### Task brief
Among the lines of data below, reproduce only those from the one with "Riviera Maya (95, 999)" through the one with "REGISTRATE (163, 40)", exactly as they stand, both ends included.

### Provided data
● ● ●

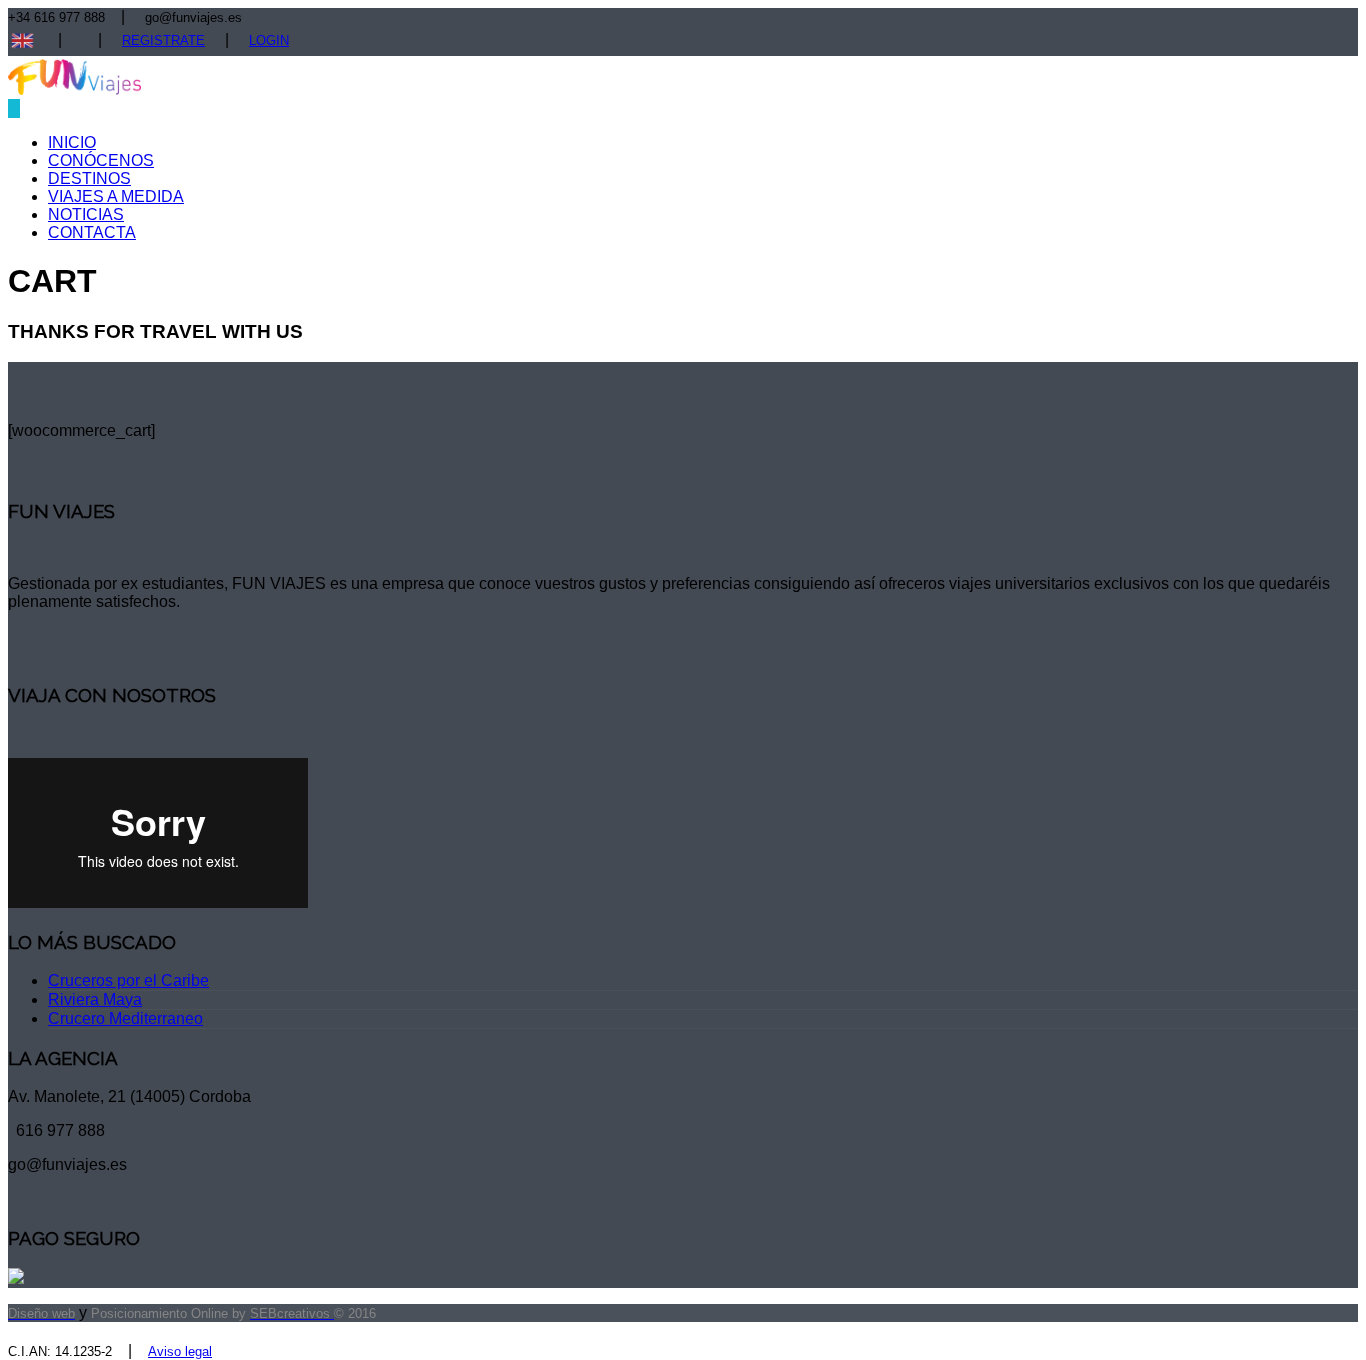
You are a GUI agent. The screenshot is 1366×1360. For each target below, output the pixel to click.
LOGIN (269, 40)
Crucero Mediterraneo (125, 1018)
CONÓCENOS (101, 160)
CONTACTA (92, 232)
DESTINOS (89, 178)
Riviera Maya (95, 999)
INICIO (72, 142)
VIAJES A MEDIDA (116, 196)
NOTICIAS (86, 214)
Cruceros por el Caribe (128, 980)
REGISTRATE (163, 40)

● ● ●

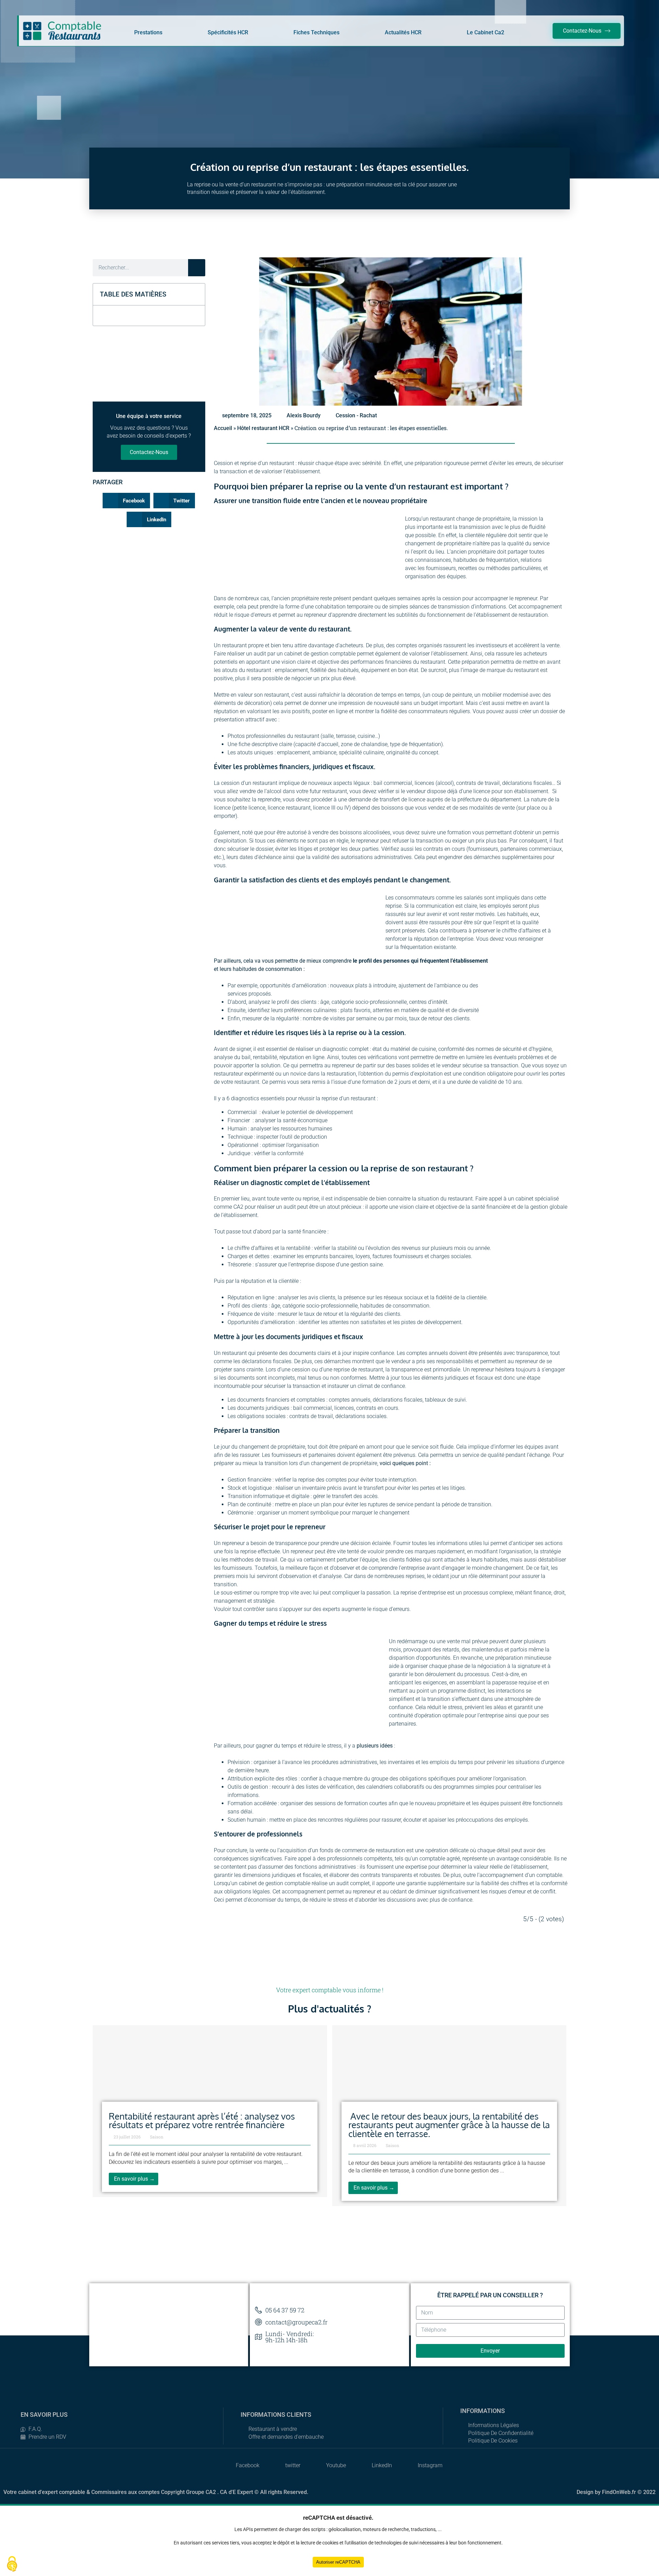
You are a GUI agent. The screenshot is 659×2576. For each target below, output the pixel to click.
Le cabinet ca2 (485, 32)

● ● ●

### The answer
Riviera Maya (95, 999)
INICIO (72, 142)
VIAJES A MEDIDA (116, 196)
NOTICIAS (86, 214)
Cruceros por el Caribe (128, 980)
REGISTRATE (163, 40)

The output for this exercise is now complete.